É mais letal porque se conjuga com outros vírus, igualmente prejudiciais à saúde de nossa população. Temos os vírus da ganância, do individualismo, da ignorância, da irresponsabilidade, dentre outros.
Por aqui, somos tomados pelo vírus da ganância, com variantes letais, como a cepa batizada de “jeitinho” – cujo patriotismo às avessas insiste em qualificar de brasileiro.

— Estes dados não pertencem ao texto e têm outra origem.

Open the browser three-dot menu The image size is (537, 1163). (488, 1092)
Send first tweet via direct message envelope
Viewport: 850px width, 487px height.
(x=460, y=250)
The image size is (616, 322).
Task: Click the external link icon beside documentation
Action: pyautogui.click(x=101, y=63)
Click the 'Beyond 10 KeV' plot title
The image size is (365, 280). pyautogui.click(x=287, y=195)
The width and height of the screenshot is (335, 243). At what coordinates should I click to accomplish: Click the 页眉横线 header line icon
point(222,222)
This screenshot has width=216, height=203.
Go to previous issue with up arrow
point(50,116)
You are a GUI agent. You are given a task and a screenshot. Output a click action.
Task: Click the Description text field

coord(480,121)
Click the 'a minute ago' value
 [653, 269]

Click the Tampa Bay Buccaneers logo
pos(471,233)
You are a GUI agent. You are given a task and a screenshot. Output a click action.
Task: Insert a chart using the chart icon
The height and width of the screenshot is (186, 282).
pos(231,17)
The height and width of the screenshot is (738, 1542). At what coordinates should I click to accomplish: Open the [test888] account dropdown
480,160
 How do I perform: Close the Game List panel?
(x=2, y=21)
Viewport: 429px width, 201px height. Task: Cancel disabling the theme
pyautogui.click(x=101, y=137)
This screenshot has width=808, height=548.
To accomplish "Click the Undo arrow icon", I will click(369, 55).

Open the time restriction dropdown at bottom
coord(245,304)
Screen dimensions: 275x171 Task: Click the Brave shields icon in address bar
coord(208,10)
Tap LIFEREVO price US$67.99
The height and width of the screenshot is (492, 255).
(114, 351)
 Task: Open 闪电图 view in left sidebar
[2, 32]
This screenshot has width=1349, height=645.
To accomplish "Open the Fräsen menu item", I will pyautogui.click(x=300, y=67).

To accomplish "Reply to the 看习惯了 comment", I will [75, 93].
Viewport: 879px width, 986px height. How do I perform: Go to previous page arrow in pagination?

Essa estranha mutação explica, dentre outros sintomas, festas clandestinas e estabelecimentos proibidos de funcionar que operam, mal disfarçadamente, por aí.
O trágico cenário recebe a valiosa contribuição também do vírus do individualismo, que incapacita as pessoas de atingir a compreensão de que o problema não pode ser abordado com os olhos voltados para dentro de si. A COVID-19 é uma doença que nos obriga a pensar e agir com razão altruísta, rara no atual padrão de comportamento social. A máscara, a higiene e o distanciamento têm a função primordial de proteção do outro. Aliás, uma dupla proteção: protejo o outro, ao mesmo tempo em que me protejo do outro. Não importa se você não teme o vírus, nem mesmo se renuncia ao direito de usufruir do SUS em caso de necessidade. O respeito às orientações sanitárias se destina à proteção de todos, num sentido comunitário. É maior do que você.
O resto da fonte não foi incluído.